AUCKLAND CITY COUNCIL v MAELE MAELE [2024] NZDC 28771 [3 December 2024]
Background
[3] The offence around 2 August 2023. The defendants undertook Pohutukawa trimming which was in an area, although on private property, that was subject to a significant ecological area terrestrial overlay.
[4] This was in contravention of the relevant rules E15.4.2A24 in the Auckland Unitary Plan Operative in Part and failed to comply with standard 15.6.9 where it was not expressly allowed by a resource consent. That provision relates to what is allowable by way of trimming and it seems to be common ground through the entry of the guilty plea that the trimming was excessive. The work was requested by the owner of the land so that is not the issue.
[5] Mr Maele says that at the time he tried to make enquiries with Council but was unclear as to the position. I accept that enquiries were attempted. Greater clarity, with relation to these areas of private property, is important if these rules are to be applied in a consistent manner.
[6] The parties do not dispute the facts nor in fact the range of starting points. The Council and the defendants agree that this is a fine situation. Accordingly, the company is convicted.
[7] At this stage, I record a conviction only in respect of Mr Maele but not a sentence and the reasons for that will become clear later in this decision.
[8] The Court’s approach is well settled and not in dispute between the parties. It identifies a two-step process, firstly a starting point in relation to the offence and the offending itself and subsequently, factors personal to the defendants.
Wholistic approach
[9] The Court will often look at the culpability of each party to an offence, however in this case, Mr Maele and the company are one and the same. The invoice was charged by the company, but Mr Maele was the sole director and trader under the company name. For all intents and purposes they can be seen as the same .
[10] On this basis, I consider that I should deal with the matter as a wholistic starting point and then attribute portions of that starting point to each of the defendants before moving to the application of the particular circumstances.
Starting point
[11] Mr Quinn suggested a starting point between $35,000 and $40,000 and there was no particular dispute as to that. Having looked at the relevant case law which I do not think I need to recite in this case, I am satisfied that this case fits within that range.
[12] The one factor that goes towards the lower end of this range is that the attempt to make enquiries and the difficulty of identifying where SEAs are on private land.
[13] For that reason, I have concluded that the starting point for the offence as a whole should be $35,000. I would attribute that between the company and Mr Maele slightly differently, given the fact that the company received the monies. I do not consider it warrants a significant differentiation. On that basis, I have concluded that the company’s starting point should be $20,000 and that for Mr Maele, $15,000. Again, neither counsel disagreed with this approach in the circumstances.
Particular circumstances for Renolution Limited
[14] From the starting point of $20,000, I will deduct 25% for an early plea which would leave a fine of $15,000. I can see no other personal or other circumstances that would justify a further reduction in that amount.

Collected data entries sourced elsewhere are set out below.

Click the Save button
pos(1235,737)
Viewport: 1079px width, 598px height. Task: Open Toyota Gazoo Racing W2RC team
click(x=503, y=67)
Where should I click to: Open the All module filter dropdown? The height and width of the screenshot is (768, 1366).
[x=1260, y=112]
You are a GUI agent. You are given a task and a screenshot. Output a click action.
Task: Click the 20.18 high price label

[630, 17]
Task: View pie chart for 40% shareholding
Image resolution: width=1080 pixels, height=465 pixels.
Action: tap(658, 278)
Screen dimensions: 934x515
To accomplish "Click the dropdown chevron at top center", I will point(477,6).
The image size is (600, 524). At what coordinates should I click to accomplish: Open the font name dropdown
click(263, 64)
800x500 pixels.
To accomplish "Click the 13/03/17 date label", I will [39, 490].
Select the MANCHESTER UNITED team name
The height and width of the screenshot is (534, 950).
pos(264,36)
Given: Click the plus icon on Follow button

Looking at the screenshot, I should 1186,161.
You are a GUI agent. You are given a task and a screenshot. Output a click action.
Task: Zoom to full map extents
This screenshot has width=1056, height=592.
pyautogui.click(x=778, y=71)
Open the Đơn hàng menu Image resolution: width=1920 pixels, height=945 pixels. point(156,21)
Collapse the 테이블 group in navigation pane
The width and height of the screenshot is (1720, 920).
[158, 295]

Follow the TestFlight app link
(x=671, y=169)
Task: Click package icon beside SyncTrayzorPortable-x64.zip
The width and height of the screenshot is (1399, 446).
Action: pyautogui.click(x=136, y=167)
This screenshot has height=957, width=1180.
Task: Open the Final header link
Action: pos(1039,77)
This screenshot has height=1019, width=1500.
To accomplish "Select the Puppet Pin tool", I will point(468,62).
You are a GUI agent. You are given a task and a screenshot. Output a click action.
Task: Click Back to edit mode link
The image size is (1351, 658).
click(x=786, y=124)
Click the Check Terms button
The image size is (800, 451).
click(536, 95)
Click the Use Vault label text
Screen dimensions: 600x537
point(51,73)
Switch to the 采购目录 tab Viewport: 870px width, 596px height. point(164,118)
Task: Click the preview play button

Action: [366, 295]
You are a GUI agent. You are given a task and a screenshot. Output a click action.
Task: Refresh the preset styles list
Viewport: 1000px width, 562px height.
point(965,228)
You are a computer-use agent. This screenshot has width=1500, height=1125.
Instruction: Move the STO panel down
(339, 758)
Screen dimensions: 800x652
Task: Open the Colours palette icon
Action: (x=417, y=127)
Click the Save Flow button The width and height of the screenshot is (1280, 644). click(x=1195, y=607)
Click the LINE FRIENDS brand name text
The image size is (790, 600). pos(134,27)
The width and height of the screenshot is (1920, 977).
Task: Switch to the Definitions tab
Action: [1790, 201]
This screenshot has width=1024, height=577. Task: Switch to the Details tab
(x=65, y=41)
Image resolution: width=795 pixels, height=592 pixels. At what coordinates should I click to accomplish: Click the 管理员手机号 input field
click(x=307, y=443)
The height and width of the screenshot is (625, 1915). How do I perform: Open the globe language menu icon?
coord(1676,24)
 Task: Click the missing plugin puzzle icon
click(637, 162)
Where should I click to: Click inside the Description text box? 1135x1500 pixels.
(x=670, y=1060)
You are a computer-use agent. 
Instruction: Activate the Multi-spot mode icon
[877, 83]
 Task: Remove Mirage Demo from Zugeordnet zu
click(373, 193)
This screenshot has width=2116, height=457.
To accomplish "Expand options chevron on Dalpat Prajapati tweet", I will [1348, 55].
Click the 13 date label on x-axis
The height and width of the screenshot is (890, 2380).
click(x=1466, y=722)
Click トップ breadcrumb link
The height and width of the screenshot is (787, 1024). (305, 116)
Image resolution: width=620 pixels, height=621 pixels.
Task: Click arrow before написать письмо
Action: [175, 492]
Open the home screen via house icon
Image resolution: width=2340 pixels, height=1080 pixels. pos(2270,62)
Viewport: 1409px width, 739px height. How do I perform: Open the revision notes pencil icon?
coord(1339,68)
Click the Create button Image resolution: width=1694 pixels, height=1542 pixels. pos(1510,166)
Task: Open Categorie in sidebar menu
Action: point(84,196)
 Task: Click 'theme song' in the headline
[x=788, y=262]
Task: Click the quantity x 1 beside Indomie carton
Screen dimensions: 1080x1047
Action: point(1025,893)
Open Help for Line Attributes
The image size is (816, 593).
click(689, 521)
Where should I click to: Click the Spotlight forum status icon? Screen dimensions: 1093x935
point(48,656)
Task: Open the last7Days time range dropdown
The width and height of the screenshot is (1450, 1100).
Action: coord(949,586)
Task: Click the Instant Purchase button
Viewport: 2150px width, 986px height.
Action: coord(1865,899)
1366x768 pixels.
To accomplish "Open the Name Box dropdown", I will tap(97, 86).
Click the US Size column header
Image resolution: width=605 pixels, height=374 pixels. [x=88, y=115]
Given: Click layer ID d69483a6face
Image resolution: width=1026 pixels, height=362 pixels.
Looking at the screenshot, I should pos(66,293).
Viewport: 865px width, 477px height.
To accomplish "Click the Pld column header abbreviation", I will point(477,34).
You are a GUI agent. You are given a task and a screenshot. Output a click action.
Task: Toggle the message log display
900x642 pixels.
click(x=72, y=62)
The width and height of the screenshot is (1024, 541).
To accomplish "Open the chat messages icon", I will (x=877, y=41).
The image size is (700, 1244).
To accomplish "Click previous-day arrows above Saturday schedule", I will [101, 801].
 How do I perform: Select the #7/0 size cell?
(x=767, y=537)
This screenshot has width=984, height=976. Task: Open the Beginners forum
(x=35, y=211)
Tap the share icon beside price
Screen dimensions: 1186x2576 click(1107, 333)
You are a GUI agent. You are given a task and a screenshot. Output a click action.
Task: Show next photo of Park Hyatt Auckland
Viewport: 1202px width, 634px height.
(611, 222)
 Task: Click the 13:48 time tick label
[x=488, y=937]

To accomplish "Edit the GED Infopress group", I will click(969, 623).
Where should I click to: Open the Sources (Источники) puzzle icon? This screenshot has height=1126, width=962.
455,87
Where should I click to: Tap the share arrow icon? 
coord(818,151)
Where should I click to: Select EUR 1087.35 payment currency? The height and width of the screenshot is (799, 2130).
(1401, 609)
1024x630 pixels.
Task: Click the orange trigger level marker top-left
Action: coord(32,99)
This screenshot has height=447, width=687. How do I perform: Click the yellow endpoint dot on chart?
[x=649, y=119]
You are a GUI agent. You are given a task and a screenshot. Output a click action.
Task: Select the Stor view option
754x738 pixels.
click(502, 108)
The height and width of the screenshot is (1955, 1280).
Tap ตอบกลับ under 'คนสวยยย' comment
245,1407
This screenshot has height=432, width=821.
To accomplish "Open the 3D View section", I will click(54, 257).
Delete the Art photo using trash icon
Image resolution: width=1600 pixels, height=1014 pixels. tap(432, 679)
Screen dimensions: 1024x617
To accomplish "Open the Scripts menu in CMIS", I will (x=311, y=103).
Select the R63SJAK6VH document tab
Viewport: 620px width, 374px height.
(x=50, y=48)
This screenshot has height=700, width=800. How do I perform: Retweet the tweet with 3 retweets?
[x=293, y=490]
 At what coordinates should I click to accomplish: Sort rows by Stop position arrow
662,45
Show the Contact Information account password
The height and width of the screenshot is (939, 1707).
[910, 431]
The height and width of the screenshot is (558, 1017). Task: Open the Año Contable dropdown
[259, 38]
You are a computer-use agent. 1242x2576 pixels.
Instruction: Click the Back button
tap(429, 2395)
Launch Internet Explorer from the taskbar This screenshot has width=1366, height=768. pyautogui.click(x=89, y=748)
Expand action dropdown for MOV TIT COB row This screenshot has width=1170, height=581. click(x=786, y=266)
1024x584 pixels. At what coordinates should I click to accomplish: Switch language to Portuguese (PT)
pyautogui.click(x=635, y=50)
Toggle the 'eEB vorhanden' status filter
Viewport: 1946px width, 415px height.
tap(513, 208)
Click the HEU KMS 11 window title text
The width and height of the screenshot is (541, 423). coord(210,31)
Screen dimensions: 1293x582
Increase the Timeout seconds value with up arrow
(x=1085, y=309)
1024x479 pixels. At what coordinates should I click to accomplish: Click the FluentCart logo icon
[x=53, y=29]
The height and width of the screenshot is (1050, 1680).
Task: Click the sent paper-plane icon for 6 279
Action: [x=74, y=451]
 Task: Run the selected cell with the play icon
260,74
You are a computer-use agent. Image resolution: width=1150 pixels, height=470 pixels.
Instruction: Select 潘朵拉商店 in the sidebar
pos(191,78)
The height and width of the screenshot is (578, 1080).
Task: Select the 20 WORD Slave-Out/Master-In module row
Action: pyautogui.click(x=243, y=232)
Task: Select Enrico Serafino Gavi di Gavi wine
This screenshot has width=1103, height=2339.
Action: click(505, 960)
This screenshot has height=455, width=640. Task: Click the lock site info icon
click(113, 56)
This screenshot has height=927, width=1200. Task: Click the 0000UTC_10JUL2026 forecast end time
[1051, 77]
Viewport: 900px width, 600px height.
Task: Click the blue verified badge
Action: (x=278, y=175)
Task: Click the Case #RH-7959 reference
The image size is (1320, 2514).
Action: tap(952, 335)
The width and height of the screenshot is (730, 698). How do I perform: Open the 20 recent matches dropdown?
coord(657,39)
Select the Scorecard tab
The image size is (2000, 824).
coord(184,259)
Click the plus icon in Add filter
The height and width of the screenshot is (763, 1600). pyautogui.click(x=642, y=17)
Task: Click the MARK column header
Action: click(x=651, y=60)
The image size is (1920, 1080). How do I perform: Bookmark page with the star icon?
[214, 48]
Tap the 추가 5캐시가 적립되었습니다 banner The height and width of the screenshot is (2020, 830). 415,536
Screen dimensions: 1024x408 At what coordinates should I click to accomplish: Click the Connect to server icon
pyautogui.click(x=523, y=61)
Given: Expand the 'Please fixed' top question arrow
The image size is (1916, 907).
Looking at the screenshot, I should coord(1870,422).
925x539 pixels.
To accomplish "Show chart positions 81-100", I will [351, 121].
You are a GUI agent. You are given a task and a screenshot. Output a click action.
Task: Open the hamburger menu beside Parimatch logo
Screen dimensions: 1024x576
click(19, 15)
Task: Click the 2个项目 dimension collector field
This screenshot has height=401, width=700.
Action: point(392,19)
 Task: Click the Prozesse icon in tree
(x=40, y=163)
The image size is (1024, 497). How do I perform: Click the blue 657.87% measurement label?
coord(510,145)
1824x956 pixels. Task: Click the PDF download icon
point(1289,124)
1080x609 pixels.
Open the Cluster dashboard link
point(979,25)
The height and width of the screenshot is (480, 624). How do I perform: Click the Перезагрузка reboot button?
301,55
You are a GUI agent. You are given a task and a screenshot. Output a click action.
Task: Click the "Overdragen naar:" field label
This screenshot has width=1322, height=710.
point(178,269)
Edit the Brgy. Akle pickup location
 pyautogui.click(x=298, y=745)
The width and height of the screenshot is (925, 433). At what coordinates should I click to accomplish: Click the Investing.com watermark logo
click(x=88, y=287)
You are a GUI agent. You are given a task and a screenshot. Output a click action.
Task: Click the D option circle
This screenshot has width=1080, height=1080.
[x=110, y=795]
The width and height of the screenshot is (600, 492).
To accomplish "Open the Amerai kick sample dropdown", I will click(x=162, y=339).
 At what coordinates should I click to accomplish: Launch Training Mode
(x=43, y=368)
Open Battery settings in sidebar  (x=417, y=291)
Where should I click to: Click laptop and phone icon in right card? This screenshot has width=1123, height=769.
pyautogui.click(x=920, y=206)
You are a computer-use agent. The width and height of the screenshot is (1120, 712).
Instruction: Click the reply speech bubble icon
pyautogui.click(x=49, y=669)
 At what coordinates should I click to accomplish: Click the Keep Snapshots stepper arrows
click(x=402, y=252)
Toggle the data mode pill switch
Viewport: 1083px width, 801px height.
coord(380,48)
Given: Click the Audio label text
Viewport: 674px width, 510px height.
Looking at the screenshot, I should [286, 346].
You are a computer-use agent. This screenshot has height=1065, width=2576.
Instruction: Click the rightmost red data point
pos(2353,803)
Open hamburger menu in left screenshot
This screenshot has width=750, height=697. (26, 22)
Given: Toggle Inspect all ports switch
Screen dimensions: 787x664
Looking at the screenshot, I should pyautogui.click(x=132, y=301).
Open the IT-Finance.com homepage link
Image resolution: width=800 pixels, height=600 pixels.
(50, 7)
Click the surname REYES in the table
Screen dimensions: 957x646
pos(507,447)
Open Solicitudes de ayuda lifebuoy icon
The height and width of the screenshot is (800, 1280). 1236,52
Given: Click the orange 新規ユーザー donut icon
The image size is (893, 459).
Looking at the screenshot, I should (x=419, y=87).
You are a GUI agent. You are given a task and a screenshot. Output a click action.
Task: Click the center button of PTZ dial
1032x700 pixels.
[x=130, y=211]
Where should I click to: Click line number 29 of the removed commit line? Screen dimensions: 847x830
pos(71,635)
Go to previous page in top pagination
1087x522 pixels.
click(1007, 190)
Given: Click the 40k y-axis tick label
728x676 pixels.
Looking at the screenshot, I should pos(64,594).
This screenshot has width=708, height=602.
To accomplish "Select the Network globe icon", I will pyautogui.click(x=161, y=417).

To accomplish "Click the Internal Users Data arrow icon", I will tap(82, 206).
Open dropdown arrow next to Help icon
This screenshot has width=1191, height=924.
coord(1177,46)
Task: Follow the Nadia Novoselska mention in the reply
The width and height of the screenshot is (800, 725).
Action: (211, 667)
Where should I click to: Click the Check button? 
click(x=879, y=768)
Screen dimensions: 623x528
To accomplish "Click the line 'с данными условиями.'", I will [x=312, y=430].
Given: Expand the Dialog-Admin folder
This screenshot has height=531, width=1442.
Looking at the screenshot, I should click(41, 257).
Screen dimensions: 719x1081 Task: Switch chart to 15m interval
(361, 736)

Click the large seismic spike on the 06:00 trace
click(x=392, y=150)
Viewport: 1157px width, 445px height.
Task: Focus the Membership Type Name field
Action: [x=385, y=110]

[15] I appreciate that the company is no longer trading and may not have funds but that in itself is not a reason for this court not to impose a fine. Accordingly, I fine the company a sum of $15,000 together with court costs of $143 and solicitor’s fee of
$113.
Mr M Maele
[16] Mr Maele’s personal position is of significance in this case. He is no longer working and is relying only on benefit, $420 a week from which he has to boarding fees and his living expenses. I accept that he has no available funds that would realistically enable any significant fine to be paid if at all.
[17] In those circumstances, I consider that the available range of outcomes would include community service. However, in the circumstances of this case, I have concluded that the amount of such service would be no more than 100 hours.
[18] In those circumstances, it seems to me that there are informal alternatives that might be acceptable to the parties and would meet the objective of this Act to renounce the conduct and hopefully to assist in rehabilitation and education.
[19] Both counsel agree that in this case an informal approach to such arrangements might be made. Mr Butler for the defendants suggests that this might be way of 100 hours of voluntary work for an organisation such as Forest and Bird or a similar organisation. Mr Quinn agrees.
[20] In those circumstances, I intend to adjourn Mr Maele’s case to 20 March at 10 am for a report as to whether or not he has arranged voluntary work with Forest and Bird or another similar organisation.
[21] If he can provide that evidence to me before that date, I will be minded to excuse his appearance on the basis that the parties accept as they have today, that a conviction and discharge would then be entered against him on that date.
[22] So, he is already convicted, the question is whether or not the discharge will apply and I am minded to do so on the papers if it can be provided before that date. In this way, it seems to me we encourage the resolution of this situation without unnecessary court appearances.
Summary
[23] The company is convicted and fined $15,000 together with court costs of $143 and solicitor’s fee of $113.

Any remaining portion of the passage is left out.